Information shown
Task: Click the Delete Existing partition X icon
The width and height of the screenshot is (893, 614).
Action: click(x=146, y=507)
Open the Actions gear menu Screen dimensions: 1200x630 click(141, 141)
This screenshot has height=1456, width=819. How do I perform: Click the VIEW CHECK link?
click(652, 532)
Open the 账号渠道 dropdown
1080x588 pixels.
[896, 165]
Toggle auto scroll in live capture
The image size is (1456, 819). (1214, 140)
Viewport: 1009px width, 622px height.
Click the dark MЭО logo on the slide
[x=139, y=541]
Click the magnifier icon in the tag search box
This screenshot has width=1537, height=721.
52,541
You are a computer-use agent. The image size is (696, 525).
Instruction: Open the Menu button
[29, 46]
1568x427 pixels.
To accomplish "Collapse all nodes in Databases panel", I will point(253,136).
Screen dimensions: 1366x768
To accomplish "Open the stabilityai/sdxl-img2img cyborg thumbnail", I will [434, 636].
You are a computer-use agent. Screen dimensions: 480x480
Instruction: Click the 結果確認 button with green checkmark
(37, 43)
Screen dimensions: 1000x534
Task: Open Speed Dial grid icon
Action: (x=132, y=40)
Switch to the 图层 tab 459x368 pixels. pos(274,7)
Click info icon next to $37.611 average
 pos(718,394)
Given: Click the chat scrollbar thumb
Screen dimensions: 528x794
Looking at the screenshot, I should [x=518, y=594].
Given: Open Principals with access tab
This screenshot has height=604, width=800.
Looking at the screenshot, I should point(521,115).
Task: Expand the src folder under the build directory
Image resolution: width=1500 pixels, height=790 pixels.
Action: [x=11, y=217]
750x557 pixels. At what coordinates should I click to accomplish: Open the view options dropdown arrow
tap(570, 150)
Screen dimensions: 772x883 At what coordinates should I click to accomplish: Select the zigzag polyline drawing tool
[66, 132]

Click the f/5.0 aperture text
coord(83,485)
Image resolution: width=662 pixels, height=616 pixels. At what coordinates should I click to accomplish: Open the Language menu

Exercise goal
Reproduce the whole listing word for word.

Answer space
Task: Click the Delete Existing partition X icon
The width and height of the screenshot is (893, 614).
Action: click(x=146, y=507)
Open the Actions gear menu Screen dimensions: 1200x630 click(141, 141)
This screenshot has height=1456, width=819. How do I perform: Click the VIEW CHECK link?
click(652, 532)
Open the 账号渠道 dropdown
1080x588 pixels.
[896, 165]
Toggle auto scroll in live capture
The image size is (1456, 819). (1214, 140)
Viewport: 1009px width, 622px height.
Click the dark MЭО logo on the slide
[x=139, y=541]
Click the magnifier icon in the tag search box
This screenshot has width=1537, height=721.
52,541
You are a computer-use agent. The image size is (696, 525).
Instruction: Open the Menu button
[29, 46]
1568x427 pixels.
To accomplish "Collapse all nodes in Databases panel", I will point(253,136).
Screen dimensions: 1366x768
To accomplish "Open the stabilityai/sdxl-img2img cyborg thumbnail", I will [434, 636].
You are a computer-use agent. Screen dimensions: 480x480
Instruction: Click the 結果確認 button with green checkmark
(37, 43)
Screen dimensions: 1000x534
Task: Open Speed Dial grid icon
Action: (x=132, y=40)
Switch to the 图层 tab 459x368 pixels. pos(274,7)
Click info icon next to $37.611 average
 pos(718,394)
Given: Click the chat scrollbar thumb
Screen dimensions: 528x794
Looking at the screenshot, I should [x=518, y=594].
Given: Open Principals with access tab
This screenshot has height=604, width=800.
Looking at the screenshot, I should point(521,115).
Task: Expand the src folder under the build directory
Image resolution: width=1500 pixels, height=790 pixels.
Action: [x=11, y=217]
750x557 pixels. At what coordinates should I click to accomplish: Open the view options dropdown arrow
tap(570, 150)
Screen dimensions: 772x883 At what coordinates should I click to accomplish: Select the zigzag polyline drawing tool
[66, 132]

Click the f/5.0 aperture text
coord(83,485)
Image resolution: width=662 pixels, height=616 pixels. At what coordinates should I click to accomplish: Open the Language menu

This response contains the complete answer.